▶ [WHAT THE TASK REQUIRES]: Starting at the line that contains "Open the BMPT vehicle title" and stopping at the line that contains "You are a computer-use", restate each line of the records below exactly. Omit the pictures.

[Stored records]
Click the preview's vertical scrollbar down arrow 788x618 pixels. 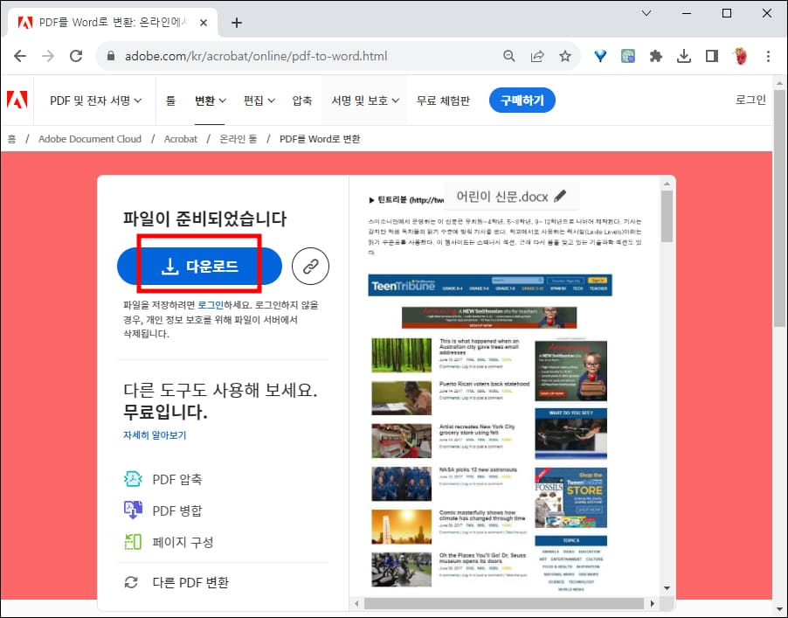tap(667, 587)
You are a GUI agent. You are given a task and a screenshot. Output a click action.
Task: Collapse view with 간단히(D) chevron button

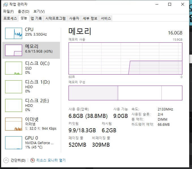[x=6, y=160]
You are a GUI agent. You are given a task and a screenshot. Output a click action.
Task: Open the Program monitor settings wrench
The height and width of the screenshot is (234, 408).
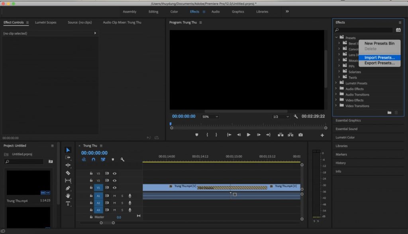pyautogui.click(x=296, y=116)
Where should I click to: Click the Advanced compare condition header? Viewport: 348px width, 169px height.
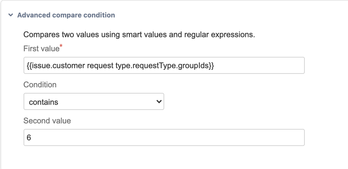coord(66,15)
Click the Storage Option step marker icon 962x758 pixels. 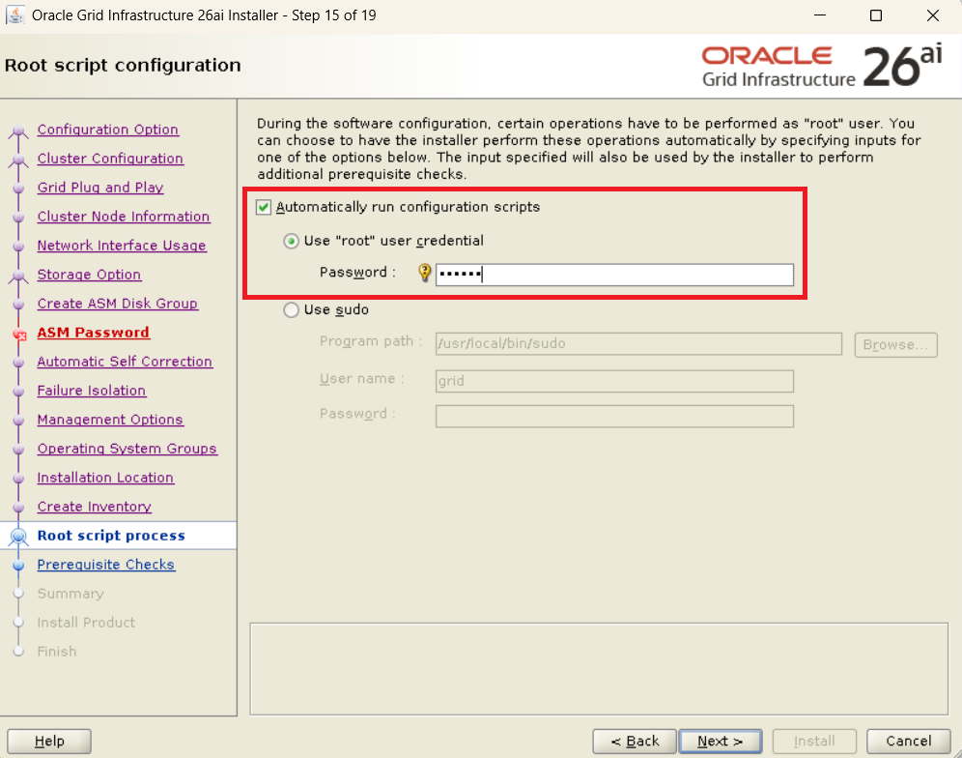pos(18,277)
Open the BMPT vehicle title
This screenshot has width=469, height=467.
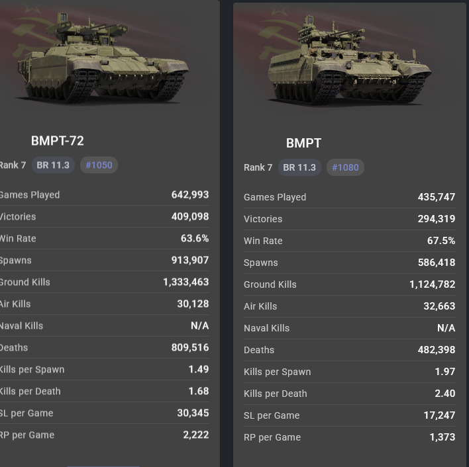[303, 144]
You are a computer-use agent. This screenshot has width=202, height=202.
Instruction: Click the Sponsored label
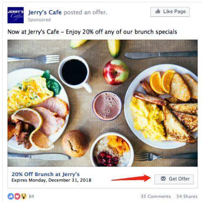pyautogui.click(x=39, y=20)
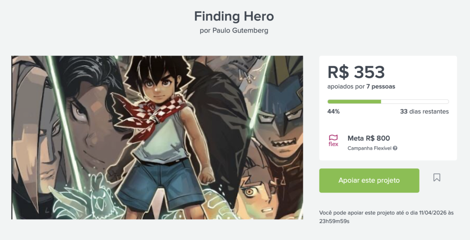Click the Finding Hero project title

pos(234,16)
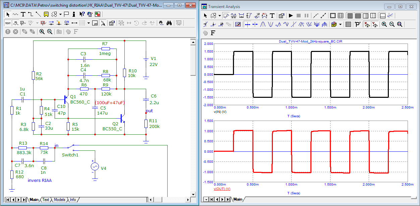Open the Info mode icon

(74, 14)
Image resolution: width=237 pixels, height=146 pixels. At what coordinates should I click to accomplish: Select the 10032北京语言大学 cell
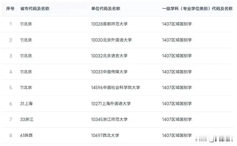[109, 56]
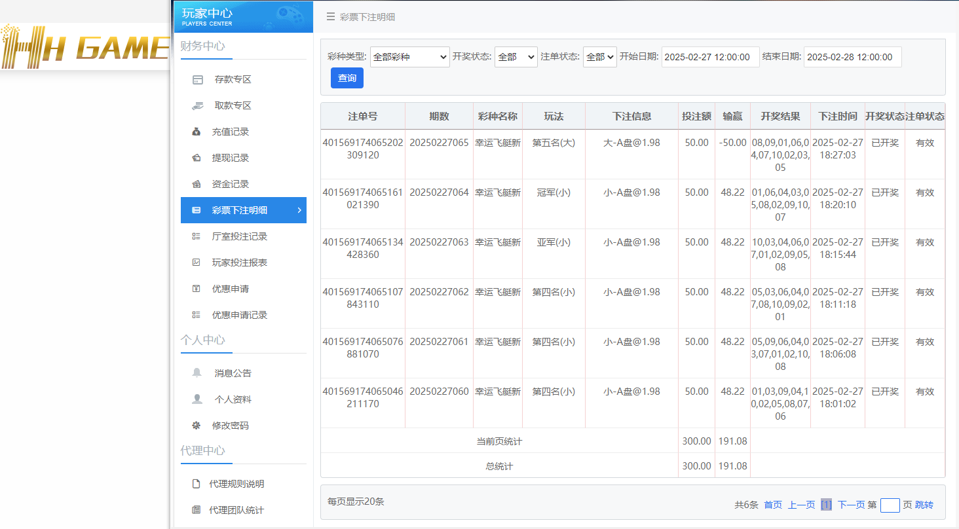
Task: Open the 资金记录 funds record icon
Action: pyautogui.click(x=197, y=184)
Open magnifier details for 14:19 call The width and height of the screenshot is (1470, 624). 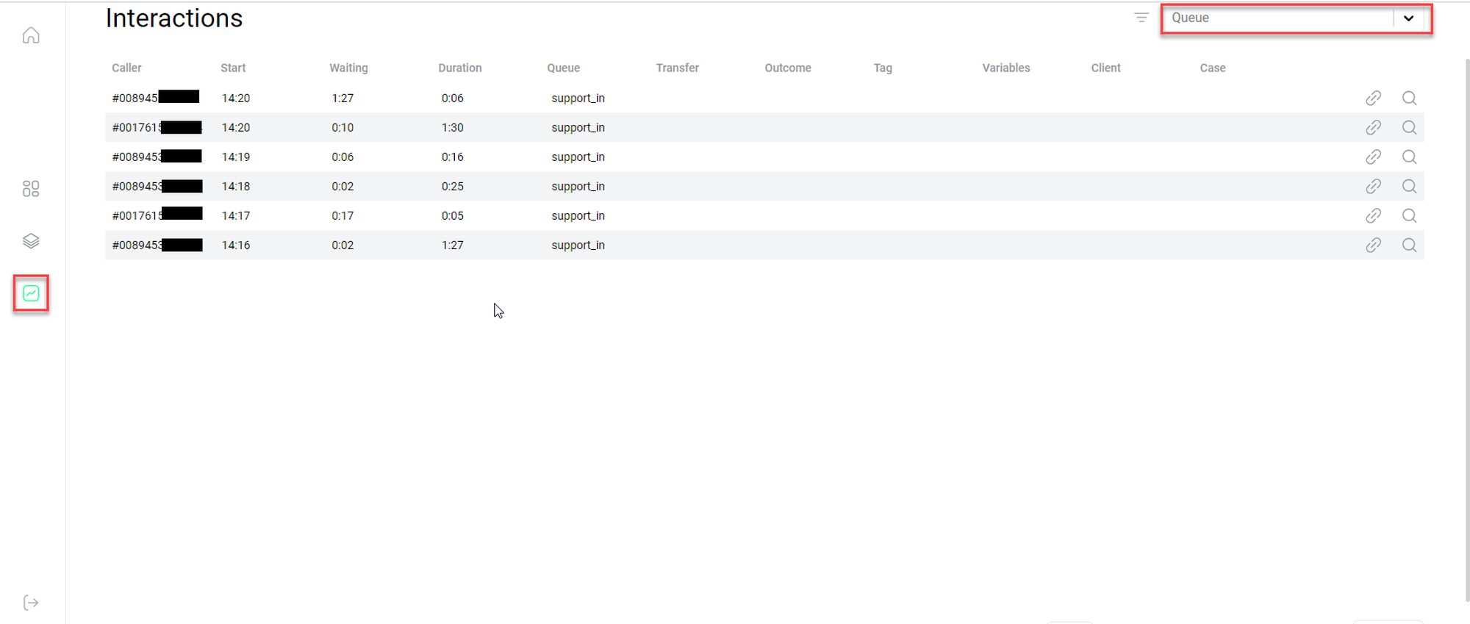pos(1409,157)
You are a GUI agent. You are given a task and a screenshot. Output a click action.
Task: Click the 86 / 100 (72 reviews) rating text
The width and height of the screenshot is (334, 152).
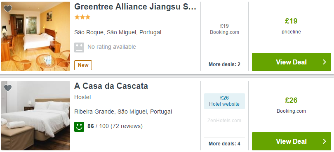pos(115,126)
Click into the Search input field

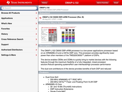(19, 8)
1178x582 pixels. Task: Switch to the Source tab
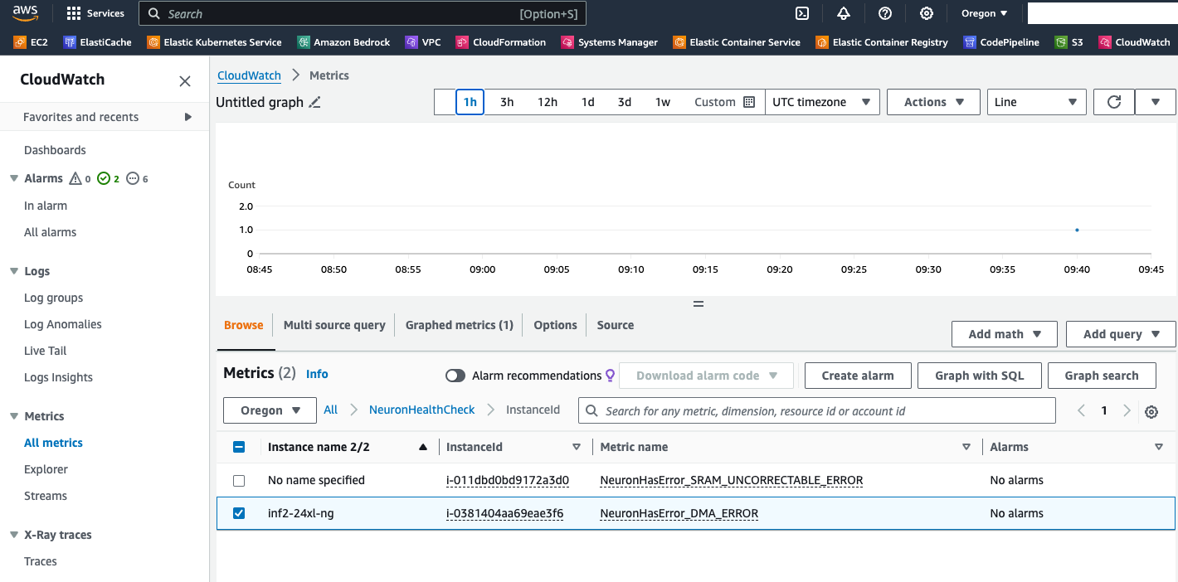pos(615,325)
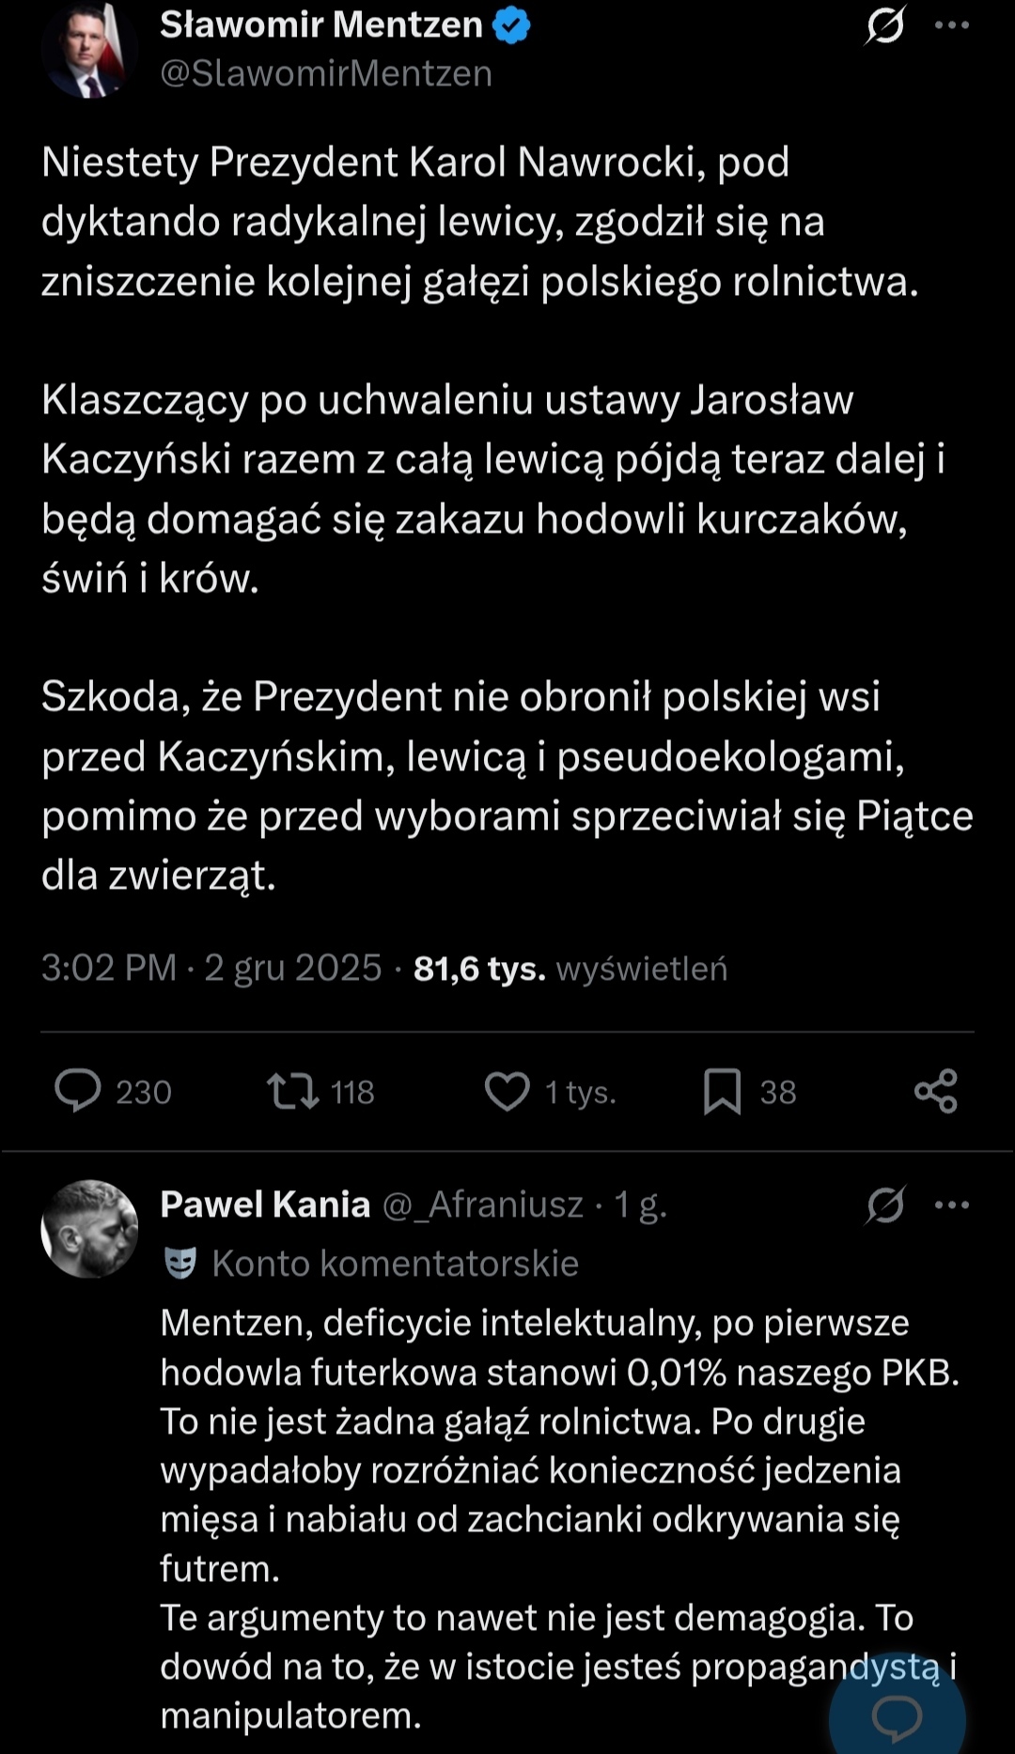
Task: Click the Konto komentatorskie mask label
Action: pyautogui.click(x=372, y=1264)
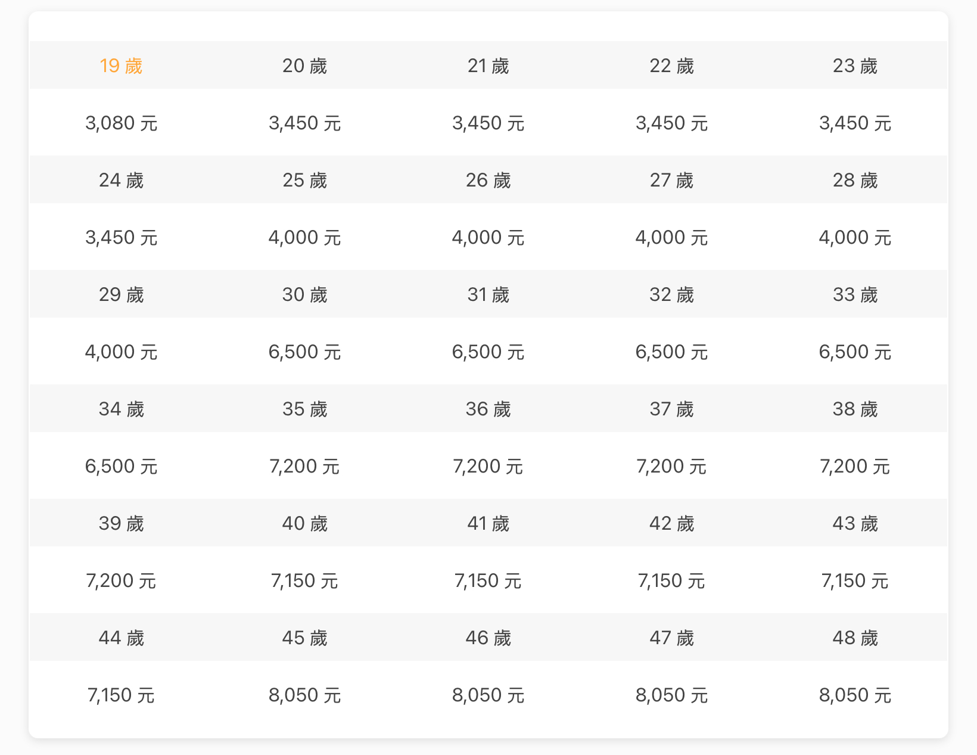Choose the 45 歲 age cell
Screen dimensions: 977x755
[304, 638]
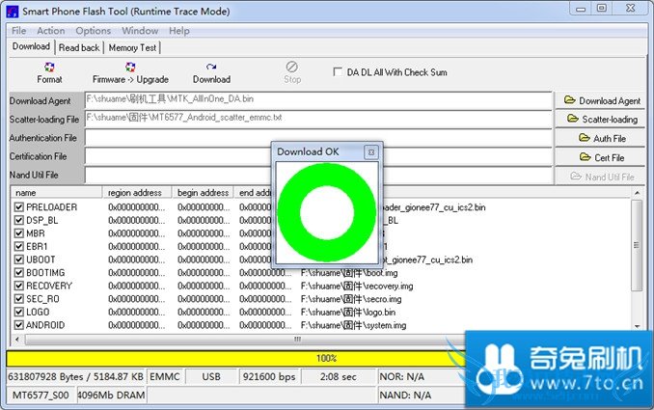This screenshot has height=410, width=654.
Task: Open the Download Agent folder button
Action: point(602,100)
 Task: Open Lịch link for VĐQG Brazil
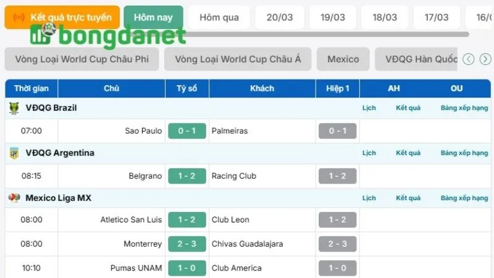369,108
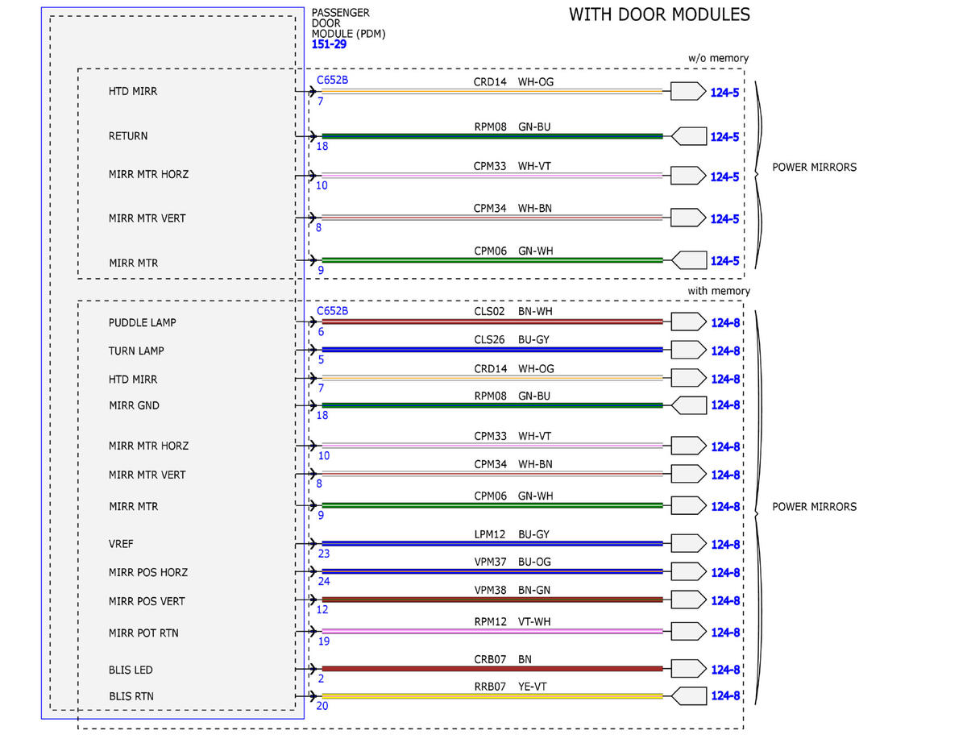Click the connector arrow on upper CPM06 GN-WH
Image resolution: width=967 pixels, height=747 pixels.
(x=688, y=260)
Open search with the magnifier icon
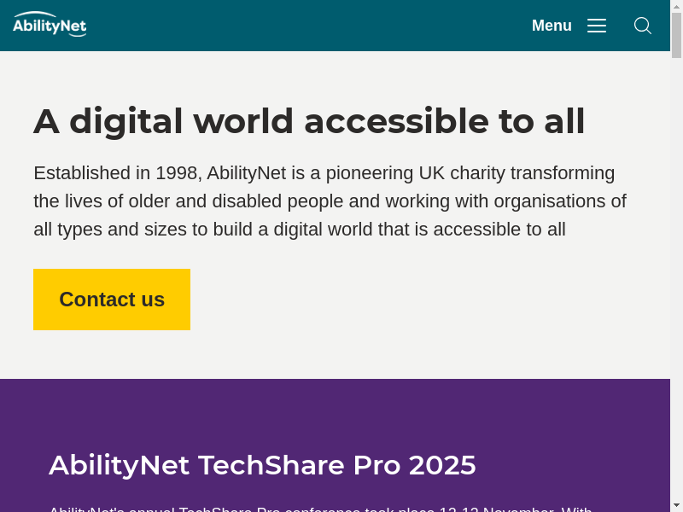This screenshot has width=683, height=512. (643, 26)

▶ [SOLVED EXERCISE]:
Open the BMPT vehicle title
This screenshot has width=469, height=467.
[303, 144]
You are a computer-use agent. This screenshot has width=202, height=202.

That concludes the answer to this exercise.